--- BEGIN ---

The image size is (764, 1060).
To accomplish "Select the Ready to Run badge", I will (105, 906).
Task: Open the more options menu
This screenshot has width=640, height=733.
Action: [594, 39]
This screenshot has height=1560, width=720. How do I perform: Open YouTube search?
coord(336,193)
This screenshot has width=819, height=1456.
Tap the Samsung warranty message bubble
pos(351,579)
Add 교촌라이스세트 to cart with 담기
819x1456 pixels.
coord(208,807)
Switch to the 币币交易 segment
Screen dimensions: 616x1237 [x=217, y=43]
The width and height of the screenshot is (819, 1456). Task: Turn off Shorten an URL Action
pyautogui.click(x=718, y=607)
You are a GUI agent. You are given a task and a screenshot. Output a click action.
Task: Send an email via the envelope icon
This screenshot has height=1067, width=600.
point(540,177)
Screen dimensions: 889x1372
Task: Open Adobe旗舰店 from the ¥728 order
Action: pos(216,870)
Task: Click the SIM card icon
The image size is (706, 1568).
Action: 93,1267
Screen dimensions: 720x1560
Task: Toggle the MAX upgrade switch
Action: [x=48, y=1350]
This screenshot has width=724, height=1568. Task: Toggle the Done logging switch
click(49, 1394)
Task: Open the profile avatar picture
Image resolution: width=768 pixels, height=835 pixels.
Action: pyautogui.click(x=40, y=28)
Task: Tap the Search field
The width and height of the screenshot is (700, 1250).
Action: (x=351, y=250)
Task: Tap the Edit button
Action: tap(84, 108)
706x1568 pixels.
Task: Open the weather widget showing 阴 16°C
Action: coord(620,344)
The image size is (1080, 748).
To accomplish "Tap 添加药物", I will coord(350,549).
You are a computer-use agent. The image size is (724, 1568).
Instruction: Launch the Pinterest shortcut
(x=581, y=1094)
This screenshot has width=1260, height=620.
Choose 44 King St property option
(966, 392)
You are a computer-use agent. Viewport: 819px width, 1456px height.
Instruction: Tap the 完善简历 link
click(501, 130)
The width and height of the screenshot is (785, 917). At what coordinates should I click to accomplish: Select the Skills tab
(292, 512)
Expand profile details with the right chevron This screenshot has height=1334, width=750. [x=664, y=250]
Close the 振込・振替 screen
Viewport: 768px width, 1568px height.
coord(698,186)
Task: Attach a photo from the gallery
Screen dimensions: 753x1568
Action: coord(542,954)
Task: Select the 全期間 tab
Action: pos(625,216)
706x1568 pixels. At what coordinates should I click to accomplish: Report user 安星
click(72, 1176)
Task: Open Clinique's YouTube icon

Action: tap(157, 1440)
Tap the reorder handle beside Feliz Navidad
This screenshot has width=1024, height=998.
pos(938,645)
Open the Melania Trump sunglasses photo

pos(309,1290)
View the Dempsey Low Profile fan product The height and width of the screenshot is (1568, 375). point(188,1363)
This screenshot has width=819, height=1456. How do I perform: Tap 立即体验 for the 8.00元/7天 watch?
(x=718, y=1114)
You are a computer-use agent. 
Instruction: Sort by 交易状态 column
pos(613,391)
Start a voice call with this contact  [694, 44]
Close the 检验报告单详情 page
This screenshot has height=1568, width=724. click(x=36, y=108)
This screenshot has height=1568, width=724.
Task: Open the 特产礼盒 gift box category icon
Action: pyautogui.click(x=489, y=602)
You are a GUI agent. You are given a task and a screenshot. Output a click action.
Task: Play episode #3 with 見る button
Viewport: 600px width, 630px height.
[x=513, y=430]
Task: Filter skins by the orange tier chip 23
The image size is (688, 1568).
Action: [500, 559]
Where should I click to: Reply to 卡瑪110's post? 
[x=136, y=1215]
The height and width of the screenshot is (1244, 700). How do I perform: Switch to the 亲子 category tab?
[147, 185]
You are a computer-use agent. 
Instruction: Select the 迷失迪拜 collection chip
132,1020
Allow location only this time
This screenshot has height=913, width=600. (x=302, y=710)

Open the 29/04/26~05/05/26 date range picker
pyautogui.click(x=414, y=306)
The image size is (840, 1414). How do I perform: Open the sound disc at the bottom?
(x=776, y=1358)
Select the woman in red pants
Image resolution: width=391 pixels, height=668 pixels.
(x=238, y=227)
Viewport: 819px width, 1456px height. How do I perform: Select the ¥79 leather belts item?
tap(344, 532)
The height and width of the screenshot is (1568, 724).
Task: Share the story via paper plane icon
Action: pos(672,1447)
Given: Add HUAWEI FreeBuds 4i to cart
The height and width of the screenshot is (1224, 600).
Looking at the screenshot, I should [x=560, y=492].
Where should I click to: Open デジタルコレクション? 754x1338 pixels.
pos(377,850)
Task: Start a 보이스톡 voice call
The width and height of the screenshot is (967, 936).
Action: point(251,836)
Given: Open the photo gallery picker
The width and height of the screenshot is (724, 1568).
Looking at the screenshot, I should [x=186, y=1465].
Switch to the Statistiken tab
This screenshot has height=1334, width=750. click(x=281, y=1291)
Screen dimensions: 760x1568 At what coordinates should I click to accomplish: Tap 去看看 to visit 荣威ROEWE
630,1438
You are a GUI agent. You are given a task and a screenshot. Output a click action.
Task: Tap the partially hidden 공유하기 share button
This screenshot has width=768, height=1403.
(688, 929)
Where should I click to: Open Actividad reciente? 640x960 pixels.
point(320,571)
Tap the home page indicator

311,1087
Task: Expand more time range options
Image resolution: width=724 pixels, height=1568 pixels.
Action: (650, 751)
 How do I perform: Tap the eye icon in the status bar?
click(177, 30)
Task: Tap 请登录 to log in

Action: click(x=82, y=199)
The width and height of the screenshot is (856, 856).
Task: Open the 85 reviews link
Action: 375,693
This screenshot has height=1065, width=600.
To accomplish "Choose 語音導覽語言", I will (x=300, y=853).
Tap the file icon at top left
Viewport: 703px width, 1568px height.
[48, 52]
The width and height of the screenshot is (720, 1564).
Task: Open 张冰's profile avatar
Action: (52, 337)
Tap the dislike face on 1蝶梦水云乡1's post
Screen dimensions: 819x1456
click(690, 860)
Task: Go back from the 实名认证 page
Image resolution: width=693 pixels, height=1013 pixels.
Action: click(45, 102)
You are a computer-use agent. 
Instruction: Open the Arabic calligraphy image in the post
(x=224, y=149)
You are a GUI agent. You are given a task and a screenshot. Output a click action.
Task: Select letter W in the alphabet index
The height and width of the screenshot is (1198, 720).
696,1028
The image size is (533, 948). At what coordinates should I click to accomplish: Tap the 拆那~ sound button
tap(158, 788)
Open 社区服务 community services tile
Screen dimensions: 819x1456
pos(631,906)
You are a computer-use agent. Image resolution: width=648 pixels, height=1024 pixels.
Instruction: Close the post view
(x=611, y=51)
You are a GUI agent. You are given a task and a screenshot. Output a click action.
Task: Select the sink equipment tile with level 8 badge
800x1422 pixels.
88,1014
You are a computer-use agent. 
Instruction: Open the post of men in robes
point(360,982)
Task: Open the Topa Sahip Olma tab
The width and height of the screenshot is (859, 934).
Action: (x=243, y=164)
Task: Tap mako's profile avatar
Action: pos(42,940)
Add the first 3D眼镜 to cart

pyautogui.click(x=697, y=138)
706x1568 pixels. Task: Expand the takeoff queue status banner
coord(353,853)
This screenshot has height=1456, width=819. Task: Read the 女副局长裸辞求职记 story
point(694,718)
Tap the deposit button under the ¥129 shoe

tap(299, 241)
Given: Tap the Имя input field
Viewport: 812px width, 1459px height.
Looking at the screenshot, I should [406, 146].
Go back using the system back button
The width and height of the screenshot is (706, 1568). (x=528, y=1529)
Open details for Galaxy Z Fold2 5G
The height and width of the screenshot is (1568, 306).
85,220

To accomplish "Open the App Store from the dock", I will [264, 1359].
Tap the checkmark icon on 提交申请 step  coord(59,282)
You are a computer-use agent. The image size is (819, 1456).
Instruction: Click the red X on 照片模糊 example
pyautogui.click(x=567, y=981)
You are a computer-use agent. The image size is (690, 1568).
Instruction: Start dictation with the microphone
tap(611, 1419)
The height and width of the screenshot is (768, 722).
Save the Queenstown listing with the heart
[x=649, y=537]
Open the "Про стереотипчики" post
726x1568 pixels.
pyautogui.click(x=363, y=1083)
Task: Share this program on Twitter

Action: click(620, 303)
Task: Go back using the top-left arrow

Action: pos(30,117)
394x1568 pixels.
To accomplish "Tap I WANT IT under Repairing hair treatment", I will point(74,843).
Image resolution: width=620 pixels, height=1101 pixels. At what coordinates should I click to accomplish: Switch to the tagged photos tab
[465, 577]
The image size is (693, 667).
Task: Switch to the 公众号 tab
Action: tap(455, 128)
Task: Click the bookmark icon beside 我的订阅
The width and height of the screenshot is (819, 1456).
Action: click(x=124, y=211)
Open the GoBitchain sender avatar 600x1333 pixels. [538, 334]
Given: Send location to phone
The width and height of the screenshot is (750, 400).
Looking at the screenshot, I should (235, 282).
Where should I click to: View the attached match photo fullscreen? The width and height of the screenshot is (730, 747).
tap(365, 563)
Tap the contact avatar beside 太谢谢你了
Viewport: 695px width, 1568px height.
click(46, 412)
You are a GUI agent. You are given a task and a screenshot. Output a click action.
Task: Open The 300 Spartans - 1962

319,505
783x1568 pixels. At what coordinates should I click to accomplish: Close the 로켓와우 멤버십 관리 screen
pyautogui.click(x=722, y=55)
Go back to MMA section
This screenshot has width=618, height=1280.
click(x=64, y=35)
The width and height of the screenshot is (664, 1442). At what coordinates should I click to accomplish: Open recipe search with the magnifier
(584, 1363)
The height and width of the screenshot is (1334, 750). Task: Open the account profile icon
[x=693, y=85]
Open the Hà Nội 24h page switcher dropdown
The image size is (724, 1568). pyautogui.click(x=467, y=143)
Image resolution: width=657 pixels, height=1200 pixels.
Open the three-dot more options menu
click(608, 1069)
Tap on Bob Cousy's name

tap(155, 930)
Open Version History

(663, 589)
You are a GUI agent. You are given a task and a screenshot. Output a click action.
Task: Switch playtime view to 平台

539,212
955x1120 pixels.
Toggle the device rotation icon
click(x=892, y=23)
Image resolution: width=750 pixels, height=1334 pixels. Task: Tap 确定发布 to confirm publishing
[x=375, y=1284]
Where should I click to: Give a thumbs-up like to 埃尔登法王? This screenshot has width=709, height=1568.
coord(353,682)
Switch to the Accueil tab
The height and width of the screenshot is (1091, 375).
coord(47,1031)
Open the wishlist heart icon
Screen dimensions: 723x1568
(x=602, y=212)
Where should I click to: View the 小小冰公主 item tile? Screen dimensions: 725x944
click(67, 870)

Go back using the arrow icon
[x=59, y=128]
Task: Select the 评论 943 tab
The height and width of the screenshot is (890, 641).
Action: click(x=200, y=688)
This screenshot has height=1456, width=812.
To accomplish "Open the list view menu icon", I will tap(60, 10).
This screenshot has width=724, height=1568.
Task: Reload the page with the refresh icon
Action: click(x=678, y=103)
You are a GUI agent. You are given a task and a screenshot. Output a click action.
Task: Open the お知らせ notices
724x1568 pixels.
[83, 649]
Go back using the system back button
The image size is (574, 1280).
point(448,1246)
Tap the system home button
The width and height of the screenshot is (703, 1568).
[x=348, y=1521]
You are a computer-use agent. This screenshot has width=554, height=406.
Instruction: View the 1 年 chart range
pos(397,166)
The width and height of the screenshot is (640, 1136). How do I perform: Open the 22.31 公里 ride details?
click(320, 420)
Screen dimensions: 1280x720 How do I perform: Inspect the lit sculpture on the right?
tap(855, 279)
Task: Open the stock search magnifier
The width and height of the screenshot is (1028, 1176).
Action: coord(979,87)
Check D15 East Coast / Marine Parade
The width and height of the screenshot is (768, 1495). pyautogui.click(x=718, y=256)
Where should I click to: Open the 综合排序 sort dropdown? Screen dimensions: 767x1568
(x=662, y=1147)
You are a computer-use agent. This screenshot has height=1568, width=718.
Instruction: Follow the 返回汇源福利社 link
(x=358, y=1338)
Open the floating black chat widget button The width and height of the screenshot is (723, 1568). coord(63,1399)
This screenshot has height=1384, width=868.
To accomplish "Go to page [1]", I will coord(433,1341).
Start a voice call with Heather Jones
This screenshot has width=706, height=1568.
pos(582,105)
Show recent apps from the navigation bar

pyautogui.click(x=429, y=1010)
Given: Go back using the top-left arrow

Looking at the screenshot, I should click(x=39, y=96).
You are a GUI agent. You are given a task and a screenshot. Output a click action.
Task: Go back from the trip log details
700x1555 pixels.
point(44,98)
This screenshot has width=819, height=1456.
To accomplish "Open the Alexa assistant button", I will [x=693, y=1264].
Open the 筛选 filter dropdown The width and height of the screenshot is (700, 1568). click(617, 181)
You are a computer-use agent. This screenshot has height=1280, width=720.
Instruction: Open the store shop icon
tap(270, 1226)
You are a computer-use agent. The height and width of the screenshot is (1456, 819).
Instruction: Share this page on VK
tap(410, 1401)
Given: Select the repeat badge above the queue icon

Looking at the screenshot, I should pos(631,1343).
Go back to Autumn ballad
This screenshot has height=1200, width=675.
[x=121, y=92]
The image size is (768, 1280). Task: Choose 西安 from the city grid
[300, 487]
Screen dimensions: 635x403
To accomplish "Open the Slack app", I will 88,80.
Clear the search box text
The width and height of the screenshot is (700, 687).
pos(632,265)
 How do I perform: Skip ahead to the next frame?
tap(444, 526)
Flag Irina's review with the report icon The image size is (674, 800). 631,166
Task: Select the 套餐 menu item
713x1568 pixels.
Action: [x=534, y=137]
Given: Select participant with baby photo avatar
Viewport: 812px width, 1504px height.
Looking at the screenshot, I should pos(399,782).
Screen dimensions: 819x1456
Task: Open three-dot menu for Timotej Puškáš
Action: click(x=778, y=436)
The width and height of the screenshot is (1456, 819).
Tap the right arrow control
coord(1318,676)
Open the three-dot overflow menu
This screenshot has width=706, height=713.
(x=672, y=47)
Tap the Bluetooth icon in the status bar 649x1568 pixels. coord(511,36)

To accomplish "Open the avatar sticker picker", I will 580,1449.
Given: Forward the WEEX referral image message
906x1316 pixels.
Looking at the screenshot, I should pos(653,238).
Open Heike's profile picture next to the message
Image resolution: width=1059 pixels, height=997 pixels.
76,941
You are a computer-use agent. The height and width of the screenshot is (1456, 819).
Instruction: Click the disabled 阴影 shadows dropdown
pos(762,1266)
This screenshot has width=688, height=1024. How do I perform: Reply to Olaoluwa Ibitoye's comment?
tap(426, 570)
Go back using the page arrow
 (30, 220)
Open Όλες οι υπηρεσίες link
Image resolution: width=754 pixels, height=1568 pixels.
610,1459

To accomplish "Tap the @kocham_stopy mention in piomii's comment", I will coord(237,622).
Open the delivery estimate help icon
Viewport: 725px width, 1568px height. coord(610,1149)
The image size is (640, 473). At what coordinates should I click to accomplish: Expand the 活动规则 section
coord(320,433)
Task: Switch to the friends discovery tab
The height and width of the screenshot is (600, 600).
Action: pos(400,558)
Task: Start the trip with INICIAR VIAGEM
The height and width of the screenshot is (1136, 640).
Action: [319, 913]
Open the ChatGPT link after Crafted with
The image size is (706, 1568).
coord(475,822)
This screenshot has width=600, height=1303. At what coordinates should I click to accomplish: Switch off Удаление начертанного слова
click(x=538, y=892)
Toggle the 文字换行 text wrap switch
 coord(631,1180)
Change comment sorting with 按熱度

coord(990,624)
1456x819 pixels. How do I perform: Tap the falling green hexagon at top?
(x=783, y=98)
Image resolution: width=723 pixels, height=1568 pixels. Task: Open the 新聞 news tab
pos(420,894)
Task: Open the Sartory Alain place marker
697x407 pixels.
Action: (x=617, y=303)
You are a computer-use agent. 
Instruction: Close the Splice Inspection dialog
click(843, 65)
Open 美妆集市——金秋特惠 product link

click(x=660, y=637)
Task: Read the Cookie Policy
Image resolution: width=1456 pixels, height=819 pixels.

--- END ---

Retype the data from the line that contains "Task: Click the bookmark icon beside 我的订阅" through the line that contains "Looking at the screenshot, I should (235, 282).", including both of those lines, and nothing else.

**Solution to this problem:**
Task: Click the bookmark icon beside 我的订阅
The width and height of the screenshot is (819, 1456).
Action: click(x=124, y=211)
Open the GoBitchain sender avatar 600x1333 pixels. [538, 334]
Given: Send location to phone
The width and height of the screenshot is (750, 400).
Looking at the screenshot, I should (235, 282).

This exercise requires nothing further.